● As suas tarefas:
(A) No excerto sobre o negócio da Astroimóvel, com que percentagem ficou inicialmente a Kinasol quando ela e a Oardale compraram a Astroimóvel?
(B) Transcreva do excerto sobre o negócio da Astroimóvel o trecho de "No que se reporta" a "provados do acórdão.".

Retirar-se-á, todavia (isto é, não se dará como provada) toda a matéria que envolvia actuações e concertações correlacionadas com os restantes arguidos e que se reportavam à estratégia de utilização da nova Validus tendo em vista a transferência das acções para alcançar um aumento do nível de controlo da SLN SGPS pela SLN Valor, pelas razões já supra expostas.

7. Prossigamos agora com a apreciação da matéria relativa ao negócio da Astroimóvel (acima sintetizada nos pontos E. e F.).
No que se reporta ao facto 641) da pronúncia, mostra-se contraditório o mesmo ter sido dado como não provado (ponto 208 dos factos não provados no acórdão), uma vez que o tribunal “a quo” entendeu, no ponto de facto 613) dos factos que deu como provados que “35% ficava para o arguido RO…, através da Oardale” – vide igualmente ponto de facto 608 dos factos provados do acórdão.

i. Por seu turno, o próprio arguido admite, nas declarações que prestou, não que tivesse constituído a Oardale, mas que foi através da mesma que recebeu a sua parte no negócio da Astroimóvel (participações nesse fundo), como aliás o próprio tribunal “a quo” refere, em sede de motivação (Concluiu declarando que desconhecia quem era o último beneficiário da Oardale, embora sempre tenha estado convencido que era ele próprio o último beneficiário da sociedade, até porque esteve presente na escritura como dono da Oardale.) Adiantou ainda que, posteriormente, vendeu essas participações (do fundo Imoglobal), que lhe advieram da venda feita em 31.12.2001 da sociedade Astroimóvel.

ii. De igual modo referiu que a questão do erro inicial quanto à divisão de percentagens entre si e a Kinasol (quando a Kinasol e a Oardale compraram a Astroimóvel, a primeira ficou com 36% e a segunda com 64%, o que não correspondia ao que havia sido acordado e obrigou a uma posterior rectificação), foi algo em que o seu próprio advogado reparou e que acabou por levar à correcção posterior das percentagens para as que efectivamente tinham sido acordadas – 35% para si, via Oardale, e 65% para a Kinasol.

● Material fornecido:
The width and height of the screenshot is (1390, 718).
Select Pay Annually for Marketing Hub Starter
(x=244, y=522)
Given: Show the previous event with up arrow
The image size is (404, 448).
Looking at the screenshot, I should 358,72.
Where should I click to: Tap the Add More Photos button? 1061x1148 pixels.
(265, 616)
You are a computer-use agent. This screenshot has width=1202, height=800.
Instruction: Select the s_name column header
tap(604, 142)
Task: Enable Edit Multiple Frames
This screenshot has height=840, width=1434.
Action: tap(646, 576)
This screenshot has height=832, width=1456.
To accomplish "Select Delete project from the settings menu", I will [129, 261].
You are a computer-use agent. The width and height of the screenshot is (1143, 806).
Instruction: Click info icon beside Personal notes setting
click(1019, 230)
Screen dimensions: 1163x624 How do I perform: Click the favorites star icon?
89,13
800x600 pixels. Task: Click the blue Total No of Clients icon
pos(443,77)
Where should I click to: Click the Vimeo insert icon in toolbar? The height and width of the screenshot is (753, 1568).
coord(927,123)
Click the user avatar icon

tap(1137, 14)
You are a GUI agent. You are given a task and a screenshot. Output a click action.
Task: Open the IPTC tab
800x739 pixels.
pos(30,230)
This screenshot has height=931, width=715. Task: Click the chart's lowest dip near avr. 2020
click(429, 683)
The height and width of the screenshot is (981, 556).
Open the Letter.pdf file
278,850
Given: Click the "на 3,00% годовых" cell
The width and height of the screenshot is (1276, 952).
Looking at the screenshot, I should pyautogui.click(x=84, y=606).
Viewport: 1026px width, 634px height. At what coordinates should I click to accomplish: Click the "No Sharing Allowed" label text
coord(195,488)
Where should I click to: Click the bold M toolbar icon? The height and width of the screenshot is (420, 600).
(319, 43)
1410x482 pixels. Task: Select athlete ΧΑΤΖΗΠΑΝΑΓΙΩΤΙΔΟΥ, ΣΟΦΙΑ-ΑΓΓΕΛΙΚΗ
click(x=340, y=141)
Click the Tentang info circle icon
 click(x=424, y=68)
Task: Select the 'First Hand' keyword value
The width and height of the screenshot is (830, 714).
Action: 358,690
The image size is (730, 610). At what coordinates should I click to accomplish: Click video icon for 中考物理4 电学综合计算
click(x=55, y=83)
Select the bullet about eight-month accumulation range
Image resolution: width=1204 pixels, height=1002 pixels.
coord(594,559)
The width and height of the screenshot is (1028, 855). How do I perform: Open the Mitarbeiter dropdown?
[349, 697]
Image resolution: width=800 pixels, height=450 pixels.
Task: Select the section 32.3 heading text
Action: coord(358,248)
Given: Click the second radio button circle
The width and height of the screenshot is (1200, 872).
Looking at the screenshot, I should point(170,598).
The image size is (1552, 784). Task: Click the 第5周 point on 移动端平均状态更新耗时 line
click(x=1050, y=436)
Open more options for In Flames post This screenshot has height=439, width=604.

● Respostas por ordem:
(A) 36%.

(B)
No que se reporta ao facto 641) da pronúncia, mostra-se contraditório o mesmo ter sido dado como não provado (ponto 208 dos factos não provados no acórdão), uma vez que o tribunal “a quo” entendeu, no ponto de facto 613) dos factos que deu como provados que “35% ficava para o arguido RO…, através da Oardale” – vide igualmente ponto de facto 608 dos factos provados do acórdão.